Emsal Mahkeme Kararı İstanbul Anadolu 3. Asliye Ticaret Mahkemesi 2020/66 E. 2022/674 K. 06.10.2022 T.

Görüntülediğiniz mahkeme kararı henüz kesinleşmemiştir. Yararlı olması amacıyla eklenmiştir.

T.C. İstanbul Anadolu 3. ASLİYE TİCARET MAHKEMESİ

ESAS NO:2020/66 Esas
KARAR NO:2022/674
DAVA:Tazminat (Ölüm Ve Cismani Zarar Sebebiyle Açılan Tazminat)
DAVA TARİHİ:19/02/2020
KARAR TARİHİ:06/10/2022
Mahkememizde görülmekte olan Tazminat (Ölüm Ve Cismani Zarar Sebebiyle Açılan Tazminat) davasının yapılan açık yargılaması sonunda,
GEREĞİ DÜŞÜNÜLDÜ:
Davacı vekili dava dilekçesinde özetle; —tarihinde trafik kazası meydana geldiği, kaza neticesinde davalı sigortalıya ait — araç sürücüsünün asli ve tam kusurlu olduğu, — tarihli raporunda davacının dava konusu kaza sebebi ile—oranında daimi sakat kaldığı ve geçici iş göremezlik süresinin—ay olduğunun tespit edildiği, kazaya sebebiyet veren—kapsamında davalı şirkete yapılan başvuru neticesinde açılan—nolu hasar dosyasından davacı tarafa— ödeme yapıldığını, ancak davacının maluliyet oranı belirlenen oranın çok daha üzerinde olduğu, ayrıca geçici iş göremezlik taleplerine ilişkin davacı tarafa herhangi bir ödeme yapılmadığını, açıklanan bu sebeplerden dolayı — daimi iş göremezlik tazminat talebi ile — geçici iş göremezlik tazminat talebinde bulunduğu görülmekle, temerrüt tarihinden itibaren ticari avans faizi ile birlikte davalıdan tahsilini, dava masrafları ile vekalet ücretinin karşı tarafa yükletilmesine karar verilmesini talep ettiği görülmüştür.Davalı vekili cevap dilekçesinde özetle; Dava konusu kaza sebebiyle davalı — şirketine başvurulduğu, açılan hasar dosyası altında — raporu hazırlandığı, hazırlanan rapora göre — tablosuna,— teknik faiz ve sigortalı araç sürücüsünün —- kusur oranına istinaden— tazminat ödemesi yapıldığını, hasar aşamasından yapılan ödeme, poliçe tanzim tarihi itibariyle hesaplanmış olduğu bakiye tazminatın söz konusu olmadığını, yapılan bu ödemelerle davalının sorumluğunun sona erdiğini, geçici iş göremezlik tazminatı poliçe kapsamında olmadığını, davacının ceza yargılaması sırasında şikayetlerinden vazgeçmeleri ya da uzlaşma bildirimleri mahkemece ceza dosyasından tetkik edilerek araştırılması gerektiği, açıklanan bu sebeplerden dolayı davanın reddine, yargılama giderleri ile vekalet ücretinin karşı tarafa yükletilmesine karar verilmesini talep ettiği görülmüştür.

Kayıtlı Satırlar:
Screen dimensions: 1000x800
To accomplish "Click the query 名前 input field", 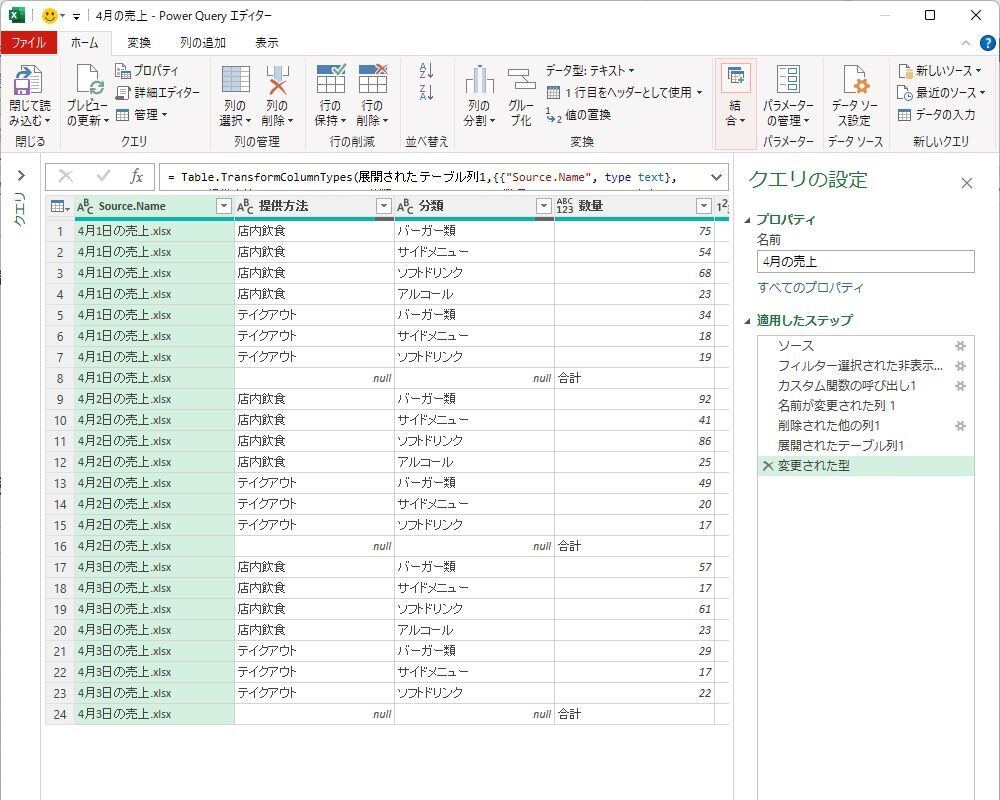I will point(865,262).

---

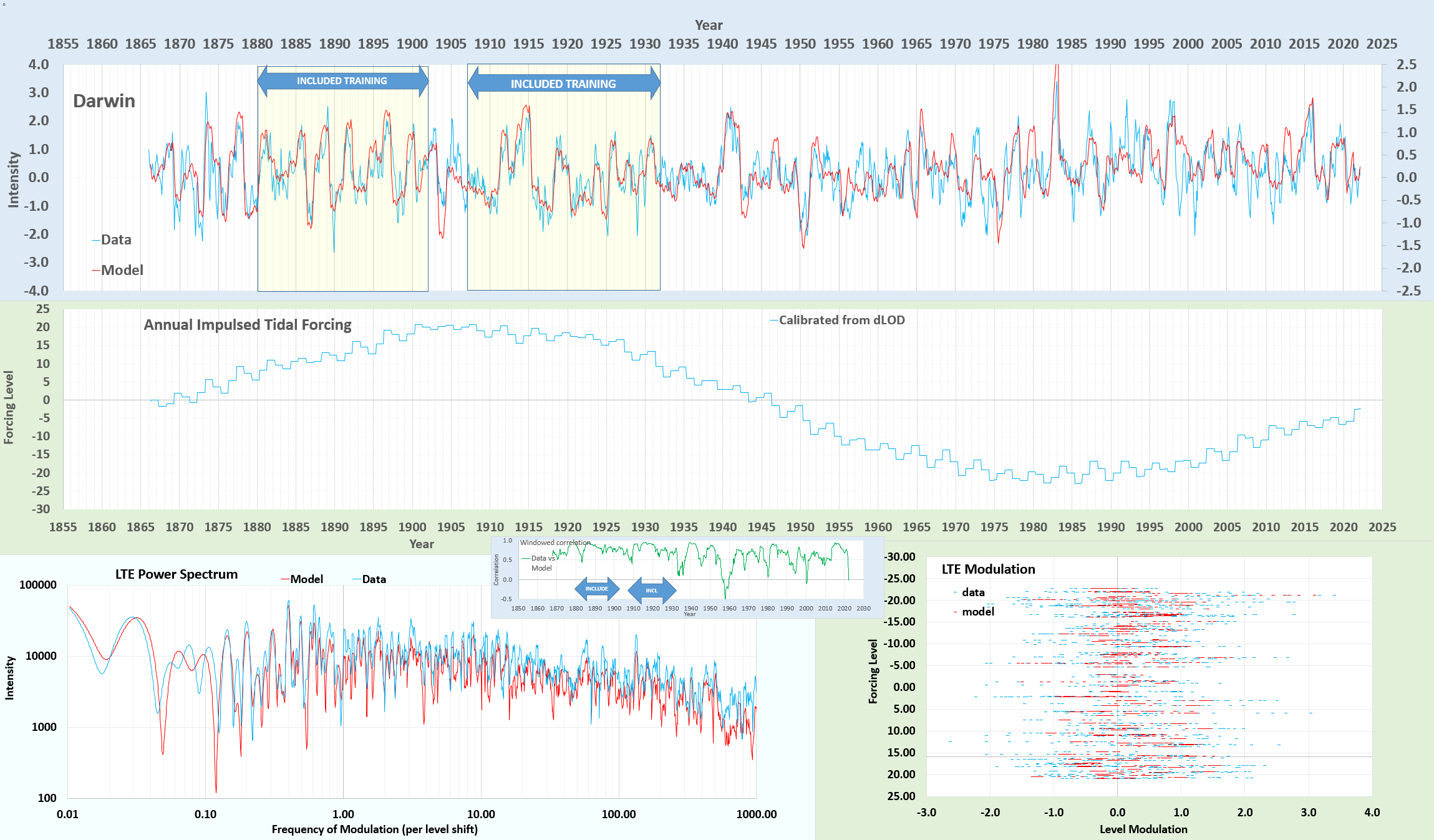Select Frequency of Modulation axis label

Alıştırma A: Mahkeme kararında büyük harflerle yazılmış ve iki noktayla biten başlıkların tümünü sıralayın.
Alıştırma B:
Mahkeme kararına göre aşağıdaki soruları yanıtlayın.
(i) Dava hangi tarihte açılmıştır?
(ii) Davacı tarafa hangi tazminat taleplerine ilişkin hiçbir ödeme yapılmamıştır?
(iii) Davacı, talep ettiği tutarın hangi faizle birlikte tahsil edilmesini istemiştir?
Alıştırma C: Mahkeme kararının metnini son cümlesinden sonra gelecek biçimde sürdürün.

Yanıt A:
ESAS NO
KARAR NO
DAVA
DAVA TARİHİ
KARAR TARİHİ
GEREĞİ DÜŞÜNÜLDÜ

Yanıt B:
(i) 19/02/2020
(ii) Geçici iş göremezlik taleplerine ilişkin.
(iii) Temerrüt tarihinden itibaren işleyecek ticari avans faiziyle.

Yanıt C:
DELİLLERİN DEĞERLENDİRİLMESİ VE GEREKÇE:
Davacı vekili — tarihli dilekçesiyle açılan davadan feragat ettiklerini, sulh anlaşması gereği zorunlu arabuluculuk ücreti davalı şirket tarafından ödeneceği, onun dışında kalan yargılama giderleri ile vekalet ücreti konusunda tarafların birbirlerinden başkaca harhangi bir talepte bulunmadığını beyan etmiştir. Davalı — vekili tarafından sunulan—tarihli dilekçe ile feragat nedeniyle davanın reddini, davacı taraftan yargılama gideri ve vekalet ücreti taleplerinin olmadığı beyan edilmiştir.
6100 Sayılı HMK.’nın 309. maddesinde “Feragat ve kabul, dilekçeyle veya yargılama sırasında sözlü olarak yapılır. Feragat ve kabulün hüküm ifade etmesi, karşı tarafın ve mahkemenin muvafakatine bağlı değildir. Kısmen feragat veya kabulde, feragat edilen veya kabul edilen kısmın, dilekçede yahut tutanakta açıkça gösterilmesi gerekir. Feragat ve kabul, kayıtsız ve şartsız olmalıdır.” düzenlemesi bulunmaktadır. Bu itibarla, açılan davadan feragat edilmiş olduğundan, yukarıda açıklanan hüküm nedeniyle davanın reddine karar verilmiş ve aşağıdaki şekilde hüküm kurulmuştur.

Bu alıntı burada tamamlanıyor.